Sur les pas des pionniers, je cours éperdument vers le soleil couchant. Je veux le voir chavirer dans l’océan Pacifique. Mais entre moi et la Californie, mon terminus, se dresse une terre qui n’a rien de paisible. La Mère Nature est ici plus ridée qu’ailleurs, exigeante, parfois meurtrière. Et ceci explique sans doute le respect inconditionnel que lui portent les peuples amérindiens. Un amour aussi puissant que celui d’un vieux boucanier pour l’océan.
John Wayne, le Duke, acteur, véritable héros à la destinée de fermier disait à Dean Martin : « l’homme n’a besoin que de café et de cigarettes ». J’ajouterais une bonne paire de bottes et comme l’époque n’est plus aux chevaux, une « grosse américaine », Dodge ou Pontiac, aux amortisseurs fatigués. J’attrape les ondes d’une radio de country music, Ian Tyson et Garth Brooks en vedette, et je roule sur des tapis d’asphalte sans fin qui mène droit à l’horizon. La climatisation est forcément hors service et fenêtres baissées, je sens le souffle de forge du désert. Le plafond de nuages est noir, la roche cuivrée, un arc-en-ciel les relie. Je déboule à Monument Valley dans une gravure de Remington, peintre de l’Ouest. Le site a vu passer les équipes de John Ford, Howard Hawks et Nick Ray. Autant dire que je me sens un peu idiot avec mon Nikon parmi cette nature mille fois photographiée. Je cours comme un acharné espérant qu’une lumière fugace m’offrira une image éternelle. Avant John Wayne on vit en ces lieux des Apaches lutter contre les Espagnols, puis des Navajos subir la loi génocidaire des blancs en marche vers la nouvelle frontière, ceux-là même qui ne dansèrent jamais avec les loups.

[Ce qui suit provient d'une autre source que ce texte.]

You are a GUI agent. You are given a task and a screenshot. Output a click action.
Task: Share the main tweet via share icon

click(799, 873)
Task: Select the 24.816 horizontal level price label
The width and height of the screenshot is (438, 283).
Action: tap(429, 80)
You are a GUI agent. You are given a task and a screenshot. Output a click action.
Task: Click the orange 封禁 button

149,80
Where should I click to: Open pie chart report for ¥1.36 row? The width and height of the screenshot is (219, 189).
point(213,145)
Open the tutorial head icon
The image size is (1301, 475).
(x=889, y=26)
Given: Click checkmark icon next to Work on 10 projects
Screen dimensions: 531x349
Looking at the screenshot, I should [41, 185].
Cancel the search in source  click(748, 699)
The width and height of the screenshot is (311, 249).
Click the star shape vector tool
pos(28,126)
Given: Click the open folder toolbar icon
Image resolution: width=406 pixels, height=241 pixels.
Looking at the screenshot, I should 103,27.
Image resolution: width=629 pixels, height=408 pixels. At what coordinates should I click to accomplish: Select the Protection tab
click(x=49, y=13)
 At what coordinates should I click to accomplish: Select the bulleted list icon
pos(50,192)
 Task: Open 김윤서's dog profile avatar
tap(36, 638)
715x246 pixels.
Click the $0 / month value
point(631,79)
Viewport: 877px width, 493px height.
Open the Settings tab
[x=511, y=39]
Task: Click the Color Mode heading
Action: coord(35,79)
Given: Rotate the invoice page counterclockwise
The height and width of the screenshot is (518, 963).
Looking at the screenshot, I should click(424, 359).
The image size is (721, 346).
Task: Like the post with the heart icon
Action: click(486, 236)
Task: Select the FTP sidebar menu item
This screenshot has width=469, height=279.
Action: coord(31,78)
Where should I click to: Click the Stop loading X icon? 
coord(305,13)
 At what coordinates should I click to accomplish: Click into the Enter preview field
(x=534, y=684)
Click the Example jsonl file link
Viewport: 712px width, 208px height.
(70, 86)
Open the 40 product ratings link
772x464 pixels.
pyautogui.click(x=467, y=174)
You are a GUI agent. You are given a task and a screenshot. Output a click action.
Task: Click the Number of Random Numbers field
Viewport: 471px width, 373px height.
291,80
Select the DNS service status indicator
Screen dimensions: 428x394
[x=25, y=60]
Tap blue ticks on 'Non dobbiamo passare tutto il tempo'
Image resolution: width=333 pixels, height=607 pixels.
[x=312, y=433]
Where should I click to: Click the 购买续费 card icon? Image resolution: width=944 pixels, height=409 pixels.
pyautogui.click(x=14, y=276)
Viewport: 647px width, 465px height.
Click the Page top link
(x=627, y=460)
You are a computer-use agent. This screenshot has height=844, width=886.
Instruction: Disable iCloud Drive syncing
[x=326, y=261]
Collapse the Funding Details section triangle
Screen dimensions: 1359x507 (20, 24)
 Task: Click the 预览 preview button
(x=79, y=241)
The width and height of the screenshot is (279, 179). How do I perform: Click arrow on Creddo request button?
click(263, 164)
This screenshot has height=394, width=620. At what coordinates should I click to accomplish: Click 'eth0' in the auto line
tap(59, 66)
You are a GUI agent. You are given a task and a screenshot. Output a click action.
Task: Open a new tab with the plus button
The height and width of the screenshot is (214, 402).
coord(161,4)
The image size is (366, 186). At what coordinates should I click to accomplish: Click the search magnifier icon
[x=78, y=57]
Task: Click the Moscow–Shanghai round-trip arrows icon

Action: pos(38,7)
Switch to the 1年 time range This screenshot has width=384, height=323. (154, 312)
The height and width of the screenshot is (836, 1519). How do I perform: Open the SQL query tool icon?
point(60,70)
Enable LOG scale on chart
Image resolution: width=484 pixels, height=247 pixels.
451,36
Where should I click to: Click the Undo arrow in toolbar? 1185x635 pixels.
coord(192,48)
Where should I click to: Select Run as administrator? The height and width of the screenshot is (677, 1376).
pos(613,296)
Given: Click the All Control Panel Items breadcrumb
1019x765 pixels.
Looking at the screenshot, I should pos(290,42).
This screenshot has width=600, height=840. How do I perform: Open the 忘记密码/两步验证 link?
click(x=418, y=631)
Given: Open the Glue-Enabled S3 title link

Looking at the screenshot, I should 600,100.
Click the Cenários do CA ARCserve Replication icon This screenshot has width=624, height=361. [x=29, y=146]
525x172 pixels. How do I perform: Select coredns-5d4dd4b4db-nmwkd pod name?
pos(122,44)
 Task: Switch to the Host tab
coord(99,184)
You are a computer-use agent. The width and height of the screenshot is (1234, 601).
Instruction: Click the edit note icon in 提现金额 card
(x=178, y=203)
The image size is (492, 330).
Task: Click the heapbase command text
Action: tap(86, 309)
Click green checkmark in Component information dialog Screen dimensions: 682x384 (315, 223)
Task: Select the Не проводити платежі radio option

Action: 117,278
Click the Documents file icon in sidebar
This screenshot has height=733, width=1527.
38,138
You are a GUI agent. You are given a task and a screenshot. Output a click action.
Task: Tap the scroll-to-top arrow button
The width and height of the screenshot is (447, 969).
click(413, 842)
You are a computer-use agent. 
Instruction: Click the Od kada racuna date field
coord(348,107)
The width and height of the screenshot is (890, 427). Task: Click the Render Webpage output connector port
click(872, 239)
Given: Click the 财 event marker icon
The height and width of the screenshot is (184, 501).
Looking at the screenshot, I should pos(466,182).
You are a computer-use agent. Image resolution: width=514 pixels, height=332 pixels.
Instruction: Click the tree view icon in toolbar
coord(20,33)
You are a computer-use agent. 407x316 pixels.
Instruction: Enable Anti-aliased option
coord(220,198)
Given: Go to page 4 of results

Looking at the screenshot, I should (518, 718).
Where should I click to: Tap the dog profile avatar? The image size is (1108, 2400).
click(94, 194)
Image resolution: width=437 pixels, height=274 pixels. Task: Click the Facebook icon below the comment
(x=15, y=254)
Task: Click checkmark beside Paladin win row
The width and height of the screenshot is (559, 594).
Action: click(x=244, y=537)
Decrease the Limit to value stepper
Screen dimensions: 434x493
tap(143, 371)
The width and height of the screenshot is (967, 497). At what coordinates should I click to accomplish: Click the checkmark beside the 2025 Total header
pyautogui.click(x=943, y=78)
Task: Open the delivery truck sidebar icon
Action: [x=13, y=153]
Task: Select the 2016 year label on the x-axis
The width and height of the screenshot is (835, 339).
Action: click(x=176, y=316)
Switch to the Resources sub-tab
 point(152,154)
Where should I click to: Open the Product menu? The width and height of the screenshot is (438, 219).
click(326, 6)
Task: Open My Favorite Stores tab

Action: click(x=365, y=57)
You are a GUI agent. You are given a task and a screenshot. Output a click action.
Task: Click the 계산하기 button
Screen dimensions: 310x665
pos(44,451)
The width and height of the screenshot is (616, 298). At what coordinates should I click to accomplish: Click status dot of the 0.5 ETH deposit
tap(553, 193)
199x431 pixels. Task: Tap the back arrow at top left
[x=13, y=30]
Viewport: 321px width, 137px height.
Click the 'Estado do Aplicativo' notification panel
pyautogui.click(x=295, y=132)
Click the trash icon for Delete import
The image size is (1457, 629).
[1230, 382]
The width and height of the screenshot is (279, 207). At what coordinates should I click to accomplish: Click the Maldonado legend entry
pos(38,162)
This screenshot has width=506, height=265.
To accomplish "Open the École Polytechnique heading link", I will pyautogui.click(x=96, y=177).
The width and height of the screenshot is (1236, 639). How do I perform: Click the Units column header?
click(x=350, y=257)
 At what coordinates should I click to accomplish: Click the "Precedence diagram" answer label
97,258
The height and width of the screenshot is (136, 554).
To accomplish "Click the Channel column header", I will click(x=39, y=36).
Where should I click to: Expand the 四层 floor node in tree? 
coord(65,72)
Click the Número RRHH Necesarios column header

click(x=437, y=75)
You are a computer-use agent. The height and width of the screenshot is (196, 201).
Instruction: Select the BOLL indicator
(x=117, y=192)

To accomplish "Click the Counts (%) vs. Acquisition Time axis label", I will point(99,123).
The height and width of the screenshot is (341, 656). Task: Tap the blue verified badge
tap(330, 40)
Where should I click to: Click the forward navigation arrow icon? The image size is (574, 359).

Le jeune gouvernement américain procéda ainsi contre toutes les nations indiennes. D’abord en envahissant le Grand Ouest avec de pauvres colons, fermiers, en quêtes de rêve. Puis en envoyant les tuniques bleus pour régler les différents et signer des traités immédiatement trahis. Le règne des grandes nations indiennes s’acheva dans la chaleur du désert, par des batailles âpres : cruauté, déportation, extermination. Après des années d’errance, le dernier chef, Geronimo, se rendit avec dix-sept hommes et fut exilé en Floride.